Chief Executive Officer Jamie Dimon indicated that J.P. Morgan took advantage of strong economic growth in the bank's home market, citing strength across the company's major businesses, including growth in clients investment assets, credit card results and record investment banking fees amid a boom in mergers.
"We see good global economic growth, particularly in the U.S., where consumer and business sentiment is high," Dimon said. "Because of this broad growth and the strong underlying performance across each of our businesses, the company delivered record results this quarter. We also want to acknowledge that global competition is getting stronger."
Still, the company's total loans rose 4 percent to $948.4 billion, barely edging out analysts expectations for $944.5 billion. Analysts have cited concerns about slowing loan growth as a potential warning sign for the industry, which has underperformed the broader stock indexes this year.
The company's yield on interest-earning assets, a highly watched figure of profitability in the banking world, was 2.46 percentage points, merely matching the expectations of analysts surveyed by FactSet. That was a 2 basis point decline from the first quarter, which is a potentially worrying trend for the industry.
"The trading and investment banking part of the story looks better than the traditional banking aspect right now," said Devin Ryan, an analyst at JMP Securities. "That's a more important read-through for companies like Goldman Sachs and Morgan Stanley where that's a bigger part of the business."
The performance of bank stocks has been puzzling this year.
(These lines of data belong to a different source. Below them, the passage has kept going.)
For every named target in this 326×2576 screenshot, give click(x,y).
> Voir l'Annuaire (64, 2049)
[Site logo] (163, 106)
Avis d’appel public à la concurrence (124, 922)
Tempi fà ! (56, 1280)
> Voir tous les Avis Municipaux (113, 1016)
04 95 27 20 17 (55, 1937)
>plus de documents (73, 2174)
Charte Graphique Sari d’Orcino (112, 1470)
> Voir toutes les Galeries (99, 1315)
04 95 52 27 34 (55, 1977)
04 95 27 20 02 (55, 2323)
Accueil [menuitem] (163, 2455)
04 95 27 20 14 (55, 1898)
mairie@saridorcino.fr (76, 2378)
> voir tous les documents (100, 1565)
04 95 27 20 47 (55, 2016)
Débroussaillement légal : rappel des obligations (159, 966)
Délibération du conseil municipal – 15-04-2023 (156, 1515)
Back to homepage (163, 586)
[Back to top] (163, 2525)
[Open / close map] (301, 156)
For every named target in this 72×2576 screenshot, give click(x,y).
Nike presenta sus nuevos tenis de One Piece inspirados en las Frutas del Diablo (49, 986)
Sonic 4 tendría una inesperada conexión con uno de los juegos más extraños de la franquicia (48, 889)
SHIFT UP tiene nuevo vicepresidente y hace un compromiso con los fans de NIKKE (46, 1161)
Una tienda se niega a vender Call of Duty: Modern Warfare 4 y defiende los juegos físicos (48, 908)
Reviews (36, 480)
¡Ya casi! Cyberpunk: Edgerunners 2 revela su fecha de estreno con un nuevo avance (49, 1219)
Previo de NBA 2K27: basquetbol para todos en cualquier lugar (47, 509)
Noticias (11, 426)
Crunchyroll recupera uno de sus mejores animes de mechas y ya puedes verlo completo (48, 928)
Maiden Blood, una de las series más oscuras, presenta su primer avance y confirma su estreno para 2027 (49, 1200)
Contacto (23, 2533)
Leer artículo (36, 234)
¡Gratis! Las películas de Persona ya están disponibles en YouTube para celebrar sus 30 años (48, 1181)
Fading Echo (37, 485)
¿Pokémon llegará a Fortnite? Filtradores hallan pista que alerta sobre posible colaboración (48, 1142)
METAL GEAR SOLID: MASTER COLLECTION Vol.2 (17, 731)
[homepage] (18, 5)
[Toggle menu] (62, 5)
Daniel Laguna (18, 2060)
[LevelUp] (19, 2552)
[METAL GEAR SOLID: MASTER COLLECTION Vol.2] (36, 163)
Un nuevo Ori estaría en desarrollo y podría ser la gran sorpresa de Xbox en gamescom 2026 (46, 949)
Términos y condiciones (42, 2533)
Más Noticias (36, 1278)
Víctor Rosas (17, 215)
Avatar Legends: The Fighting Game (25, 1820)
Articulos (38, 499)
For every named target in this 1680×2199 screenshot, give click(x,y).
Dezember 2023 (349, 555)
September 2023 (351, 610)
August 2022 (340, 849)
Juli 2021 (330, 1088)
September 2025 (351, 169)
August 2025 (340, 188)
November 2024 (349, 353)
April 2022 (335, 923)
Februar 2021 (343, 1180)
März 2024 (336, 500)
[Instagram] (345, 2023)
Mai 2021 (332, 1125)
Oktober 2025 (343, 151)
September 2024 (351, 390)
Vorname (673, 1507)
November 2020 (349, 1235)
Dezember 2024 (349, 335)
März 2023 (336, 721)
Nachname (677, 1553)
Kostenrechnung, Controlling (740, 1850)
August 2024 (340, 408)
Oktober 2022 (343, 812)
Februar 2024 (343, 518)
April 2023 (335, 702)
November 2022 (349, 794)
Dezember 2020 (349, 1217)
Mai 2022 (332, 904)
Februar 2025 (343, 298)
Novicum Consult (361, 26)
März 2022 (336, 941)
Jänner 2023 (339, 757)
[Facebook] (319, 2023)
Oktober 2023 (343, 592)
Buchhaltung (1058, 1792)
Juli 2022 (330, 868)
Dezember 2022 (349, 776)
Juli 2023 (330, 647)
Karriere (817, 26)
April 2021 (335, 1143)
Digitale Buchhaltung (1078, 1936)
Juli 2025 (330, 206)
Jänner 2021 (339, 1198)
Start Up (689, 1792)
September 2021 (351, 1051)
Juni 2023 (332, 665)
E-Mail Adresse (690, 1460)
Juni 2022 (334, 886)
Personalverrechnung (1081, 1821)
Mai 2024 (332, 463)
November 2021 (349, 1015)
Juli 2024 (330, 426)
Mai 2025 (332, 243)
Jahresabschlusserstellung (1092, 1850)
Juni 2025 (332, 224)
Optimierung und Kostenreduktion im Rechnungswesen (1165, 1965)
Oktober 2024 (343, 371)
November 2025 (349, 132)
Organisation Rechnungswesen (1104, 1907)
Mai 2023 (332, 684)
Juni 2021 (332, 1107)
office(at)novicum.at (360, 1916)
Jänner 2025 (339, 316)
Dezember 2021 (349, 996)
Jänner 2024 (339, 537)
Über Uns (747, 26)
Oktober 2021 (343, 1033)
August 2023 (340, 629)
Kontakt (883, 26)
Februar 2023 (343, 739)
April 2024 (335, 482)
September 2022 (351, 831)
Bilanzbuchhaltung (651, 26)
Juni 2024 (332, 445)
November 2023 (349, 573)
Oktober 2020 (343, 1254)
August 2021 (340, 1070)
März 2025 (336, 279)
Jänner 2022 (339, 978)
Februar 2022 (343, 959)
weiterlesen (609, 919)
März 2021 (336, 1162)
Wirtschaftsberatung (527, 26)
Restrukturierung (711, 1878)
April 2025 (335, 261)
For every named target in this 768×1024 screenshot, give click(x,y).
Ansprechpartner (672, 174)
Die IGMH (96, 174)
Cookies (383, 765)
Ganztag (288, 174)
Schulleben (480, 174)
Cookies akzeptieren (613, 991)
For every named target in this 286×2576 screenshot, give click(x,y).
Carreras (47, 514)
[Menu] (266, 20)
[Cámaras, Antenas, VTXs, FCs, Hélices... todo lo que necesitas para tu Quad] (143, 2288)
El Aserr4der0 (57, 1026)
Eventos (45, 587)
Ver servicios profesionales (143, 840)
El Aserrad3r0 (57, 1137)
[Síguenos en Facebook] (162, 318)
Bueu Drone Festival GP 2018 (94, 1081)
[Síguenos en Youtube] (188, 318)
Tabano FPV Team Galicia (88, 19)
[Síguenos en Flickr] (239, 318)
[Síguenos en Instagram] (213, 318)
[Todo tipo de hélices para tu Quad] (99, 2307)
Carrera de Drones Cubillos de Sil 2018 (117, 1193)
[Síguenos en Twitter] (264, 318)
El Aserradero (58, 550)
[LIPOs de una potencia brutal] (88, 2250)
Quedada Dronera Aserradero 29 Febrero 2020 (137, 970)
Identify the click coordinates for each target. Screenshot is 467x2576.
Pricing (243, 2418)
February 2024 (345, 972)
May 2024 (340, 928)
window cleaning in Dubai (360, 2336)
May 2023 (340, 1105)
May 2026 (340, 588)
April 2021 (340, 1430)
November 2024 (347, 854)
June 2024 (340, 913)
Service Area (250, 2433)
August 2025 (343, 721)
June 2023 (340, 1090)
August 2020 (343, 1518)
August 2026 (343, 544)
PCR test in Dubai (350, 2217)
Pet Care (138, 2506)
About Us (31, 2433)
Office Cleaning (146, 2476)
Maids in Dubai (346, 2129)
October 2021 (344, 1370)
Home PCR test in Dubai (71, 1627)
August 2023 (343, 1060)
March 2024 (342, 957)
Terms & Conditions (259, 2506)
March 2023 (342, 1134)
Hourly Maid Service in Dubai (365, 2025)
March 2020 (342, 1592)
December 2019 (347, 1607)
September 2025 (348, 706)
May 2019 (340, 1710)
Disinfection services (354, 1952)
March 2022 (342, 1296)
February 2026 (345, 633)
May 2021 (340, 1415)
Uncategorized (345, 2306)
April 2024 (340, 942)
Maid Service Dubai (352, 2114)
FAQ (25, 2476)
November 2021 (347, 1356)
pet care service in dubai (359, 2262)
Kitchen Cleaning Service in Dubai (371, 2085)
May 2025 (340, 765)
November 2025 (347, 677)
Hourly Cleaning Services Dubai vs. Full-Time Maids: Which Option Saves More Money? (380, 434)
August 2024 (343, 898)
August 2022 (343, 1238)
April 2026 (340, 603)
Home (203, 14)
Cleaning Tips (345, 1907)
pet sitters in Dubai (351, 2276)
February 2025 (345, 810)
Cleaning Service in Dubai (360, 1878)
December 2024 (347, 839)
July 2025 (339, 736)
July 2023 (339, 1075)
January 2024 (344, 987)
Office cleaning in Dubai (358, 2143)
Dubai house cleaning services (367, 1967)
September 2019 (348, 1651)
Despite lower taxes, Federal Reserve rate hikes, moves to ease regulation and accelerating economic growth, the shares of banks have underperformed the broader markets. The KBW Bank Index has declined 1.1 percent this year before Friday, lagging the S&P 500 by more than 5 percent points.
One possibility, according to Charlie Peabody, analyst at Portales Partners, is that as the U.S. enters the late stages of its economic cycle, bank profitability has peaked. For the industry, banks have had to pay depositors more interest at a faster rate than they can increase loan rates for borrowers, he said. That's one reason banks tend to underperform at this stage of the cycle, he said.
Within J.P. Morgan's credit card division, the company posted a quarterly charge of $330 million as customers took advantage of card rewards at a faster rate than the bank expected. It was across all of the company's credit cards, not just the Sapphire card, according to Chief Financial Officer Marianne Lake. Executives in the card sector have talked about the heightened incentives being offered to lure customers as a "rewards war," and J.P. Morgan helped heighten that competition with its Sapphire card.
After reshuffling his key deputies and announcing the creation of a health-care start-up in January and disclosing plans for a soaring new headquarters in February, Dimon was relatively quiet in the second quarter. In May, the bank said it had submitted an application to China's securities regulator for a new majority-owned securities business there. Last month, J.P. Morgan, Berkshire Hathaway and Amazon announced that Dr. Atul Gawande, a Harvard professor, would lead the health-care start-up.
The bank also got approval from the Federal Reserve to boost its quarterly dividend to 80 cents per share from the current 56 cents in the third quarter and repurchase up to $20.7 billion in shares.